» Records shown
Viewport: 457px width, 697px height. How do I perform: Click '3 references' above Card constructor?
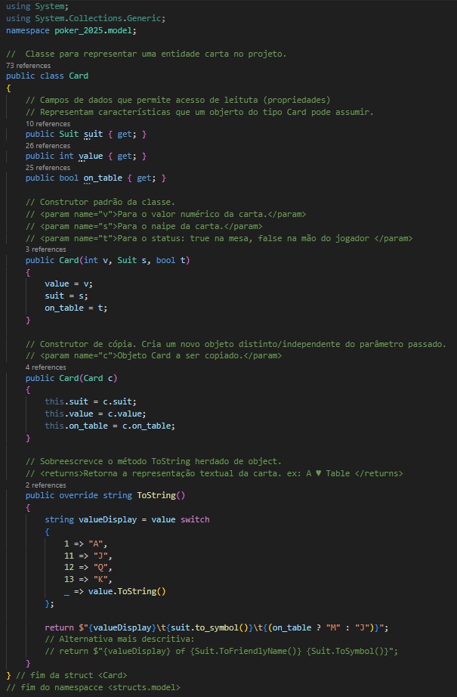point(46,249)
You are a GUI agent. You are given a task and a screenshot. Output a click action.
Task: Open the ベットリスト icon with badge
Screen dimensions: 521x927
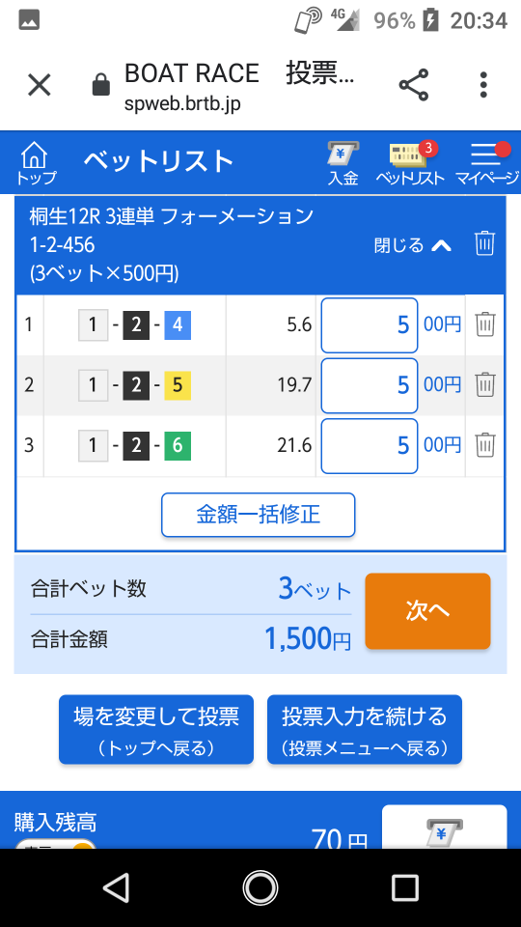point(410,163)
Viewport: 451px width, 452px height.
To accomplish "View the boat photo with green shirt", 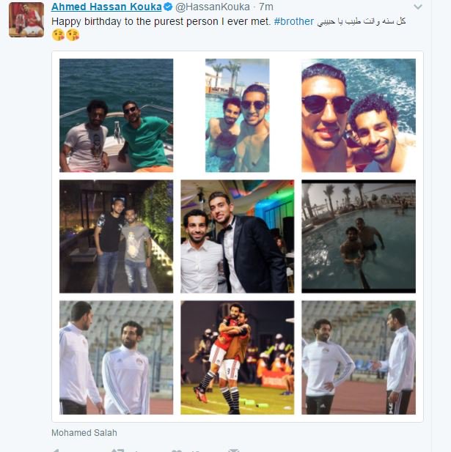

--

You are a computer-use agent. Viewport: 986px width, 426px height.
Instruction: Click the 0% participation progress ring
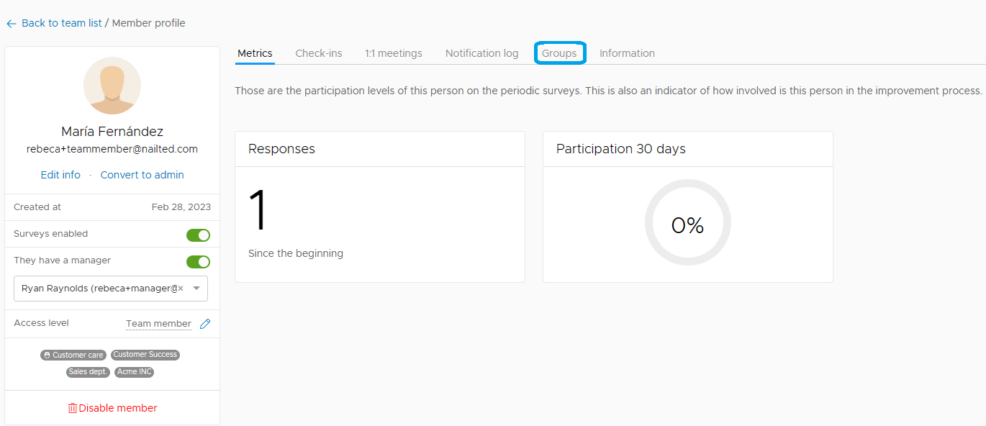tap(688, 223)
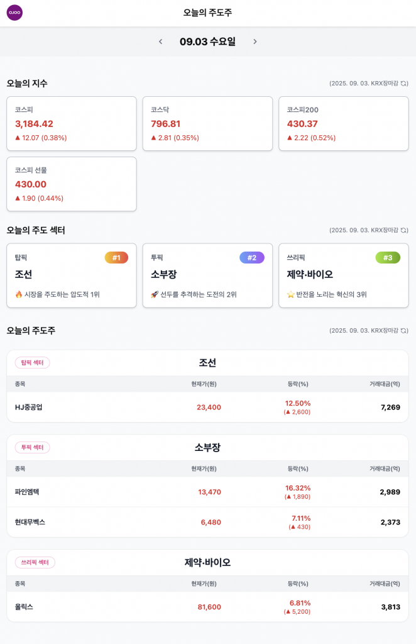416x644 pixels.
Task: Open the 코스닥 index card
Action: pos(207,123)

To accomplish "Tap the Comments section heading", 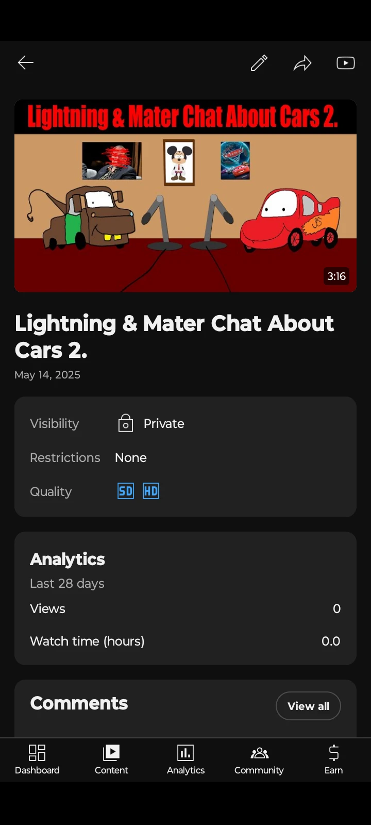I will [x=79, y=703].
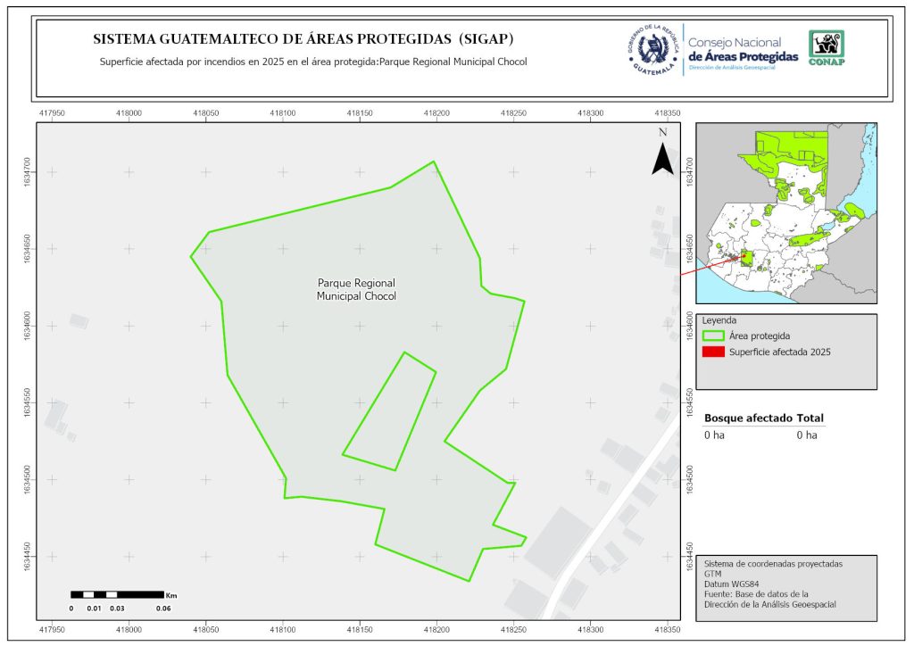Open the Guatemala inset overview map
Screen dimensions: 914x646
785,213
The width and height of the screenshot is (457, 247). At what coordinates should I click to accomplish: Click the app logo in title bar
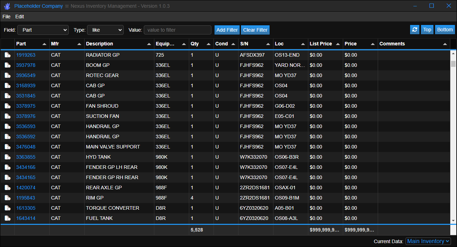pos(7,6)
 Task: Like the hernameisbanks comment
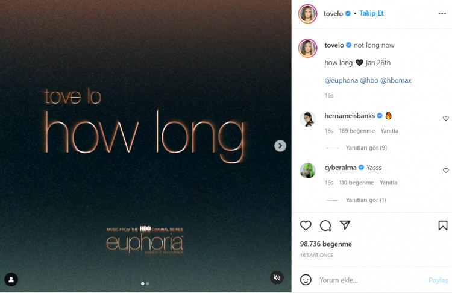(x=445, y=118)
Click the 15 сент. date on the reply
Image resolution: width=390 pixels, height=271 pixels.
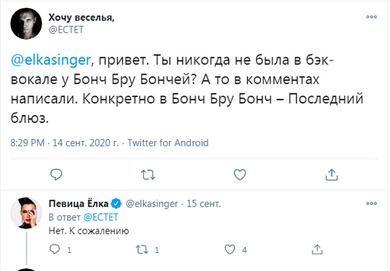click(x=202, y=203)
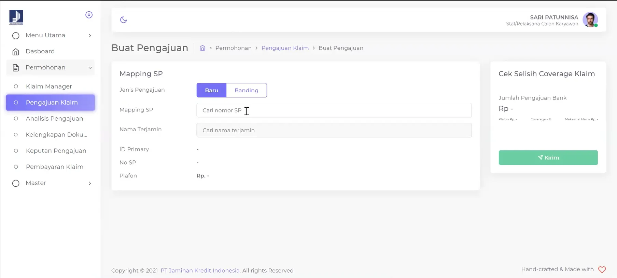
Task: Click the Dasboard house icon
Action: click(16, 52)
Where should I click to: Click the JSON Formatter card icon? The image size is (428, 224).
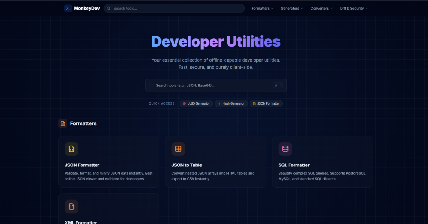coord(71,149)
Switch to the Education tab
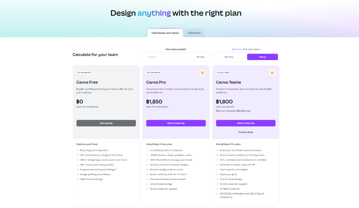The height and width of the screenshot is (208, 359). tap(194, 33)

--

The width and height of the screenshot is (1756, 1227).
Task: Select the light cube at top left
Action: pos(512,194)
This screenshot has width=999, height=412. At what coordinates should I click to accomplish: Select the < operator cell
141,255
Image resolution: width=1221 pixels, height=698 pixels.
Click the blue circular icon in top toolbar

» Goal of the exercise
Find each line in the blocks above that contains the string "what", and copy those lines.

» Task answer
The width and height of the screenshot is (457, 247). At what coordinates should I click to accomplish: Click the app logo in title bar
This screenshot has width=999, height=412. At what coordinates should I click to accomplish: Select the < operator cell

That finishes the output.